Iran tests ‘homegrown’ nuclear fuel rods

Locally made rods reportedly inserted into core of research reactor, as navy test-fires radar-evading missiles in drill.

Ahmedinejad in a nuclear facility

Iran has successfully produced and tested fuel rods for use in its nuclear power plants, state television reported, as the country’s military fired surface-to-air missiles during war games in the Strait of Hormuz.

Meanwhile, Iran’s currency, the rial, slipped to a record low on Sunday, the day after the US imposed extra sanctions targeting the Islamic Republic’s central bank and financial sector.

The new nuclear rods were made with uranium ore deposits mined in Iran and have been inserted into the core of Tehran’s research nuclear reactor, the Iranian Atomic Energy Organisation said on Sunday.

Nuclear fuel rods contain small pellets of fuel, usually low-enriched uranium, patterned to give out heat produced by nuclear reaction without melting down.

Iran said last month that it planned to insert domestically produced uranium fuel into the Tehran research reactor, which produces isotopes for medical purposes and currently runs on a nearly depleted stock of nuclear plates bought from Argentina in 1993.
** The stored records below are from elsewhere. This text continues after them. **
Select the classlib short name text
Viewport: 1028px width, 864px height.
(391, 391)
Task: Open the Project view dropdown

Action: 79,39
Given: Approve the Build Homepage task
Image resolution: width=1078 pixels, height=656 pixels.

“This great achievement will perplex the West, because the Western countries had counted on a possible failure of Iran to produce nuclear fuel plates,” the Tehran Times newspaper said.
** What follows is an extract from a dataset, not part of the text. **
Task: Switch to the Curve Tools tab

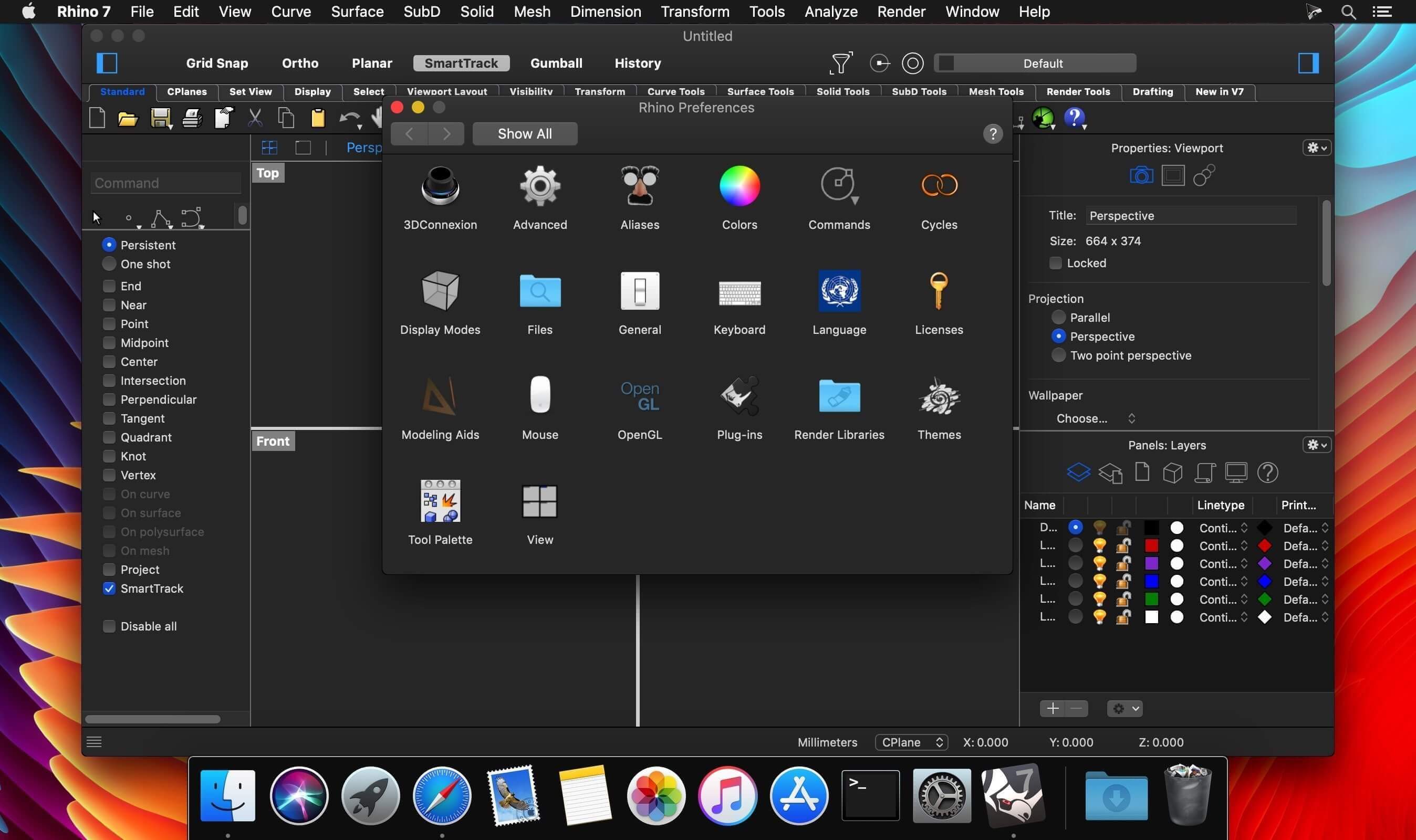Action: 675,92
The Tehran reactor requires uranium enriched to 20 per cent, a far higher level than that needed for Iran’s Russian-built nuclear power plant in Bushehr, on the Gulf coast, which uses Russian fuel that is returned when spent.

The atomic energy organisation did not specify the level of enrichment of the trial fuel rod but Iran’s programme to enrich uranium to the higher level has been at the centre of growing Western concerns about the goals of its nuclear programme.

John Large, an independent nuclear consultant, told Al Jazeera the reported developments would mean that Iran “can now produce key radioactive elements” and has moved “steps forward on the nuclear path”.

Western governments have expressed fears that Iran’s real aim is to develop a capability to enrich uranium to the 90 per cent level necessary for a nuclear bomb, an ambition Tehran strongly denies.

Uranium enriched to 20 percent level is normally manufactured into plate, not rod, form for use as fuel. But Western governments nations have expressed scepticism that Iran has the technology to produce plates.

Missile tests

Earlier on Sunday, Iran said it has successfully test fired a medium-range surface-to-air missile during navy war games taking place near the strategic Strait of Hormuz.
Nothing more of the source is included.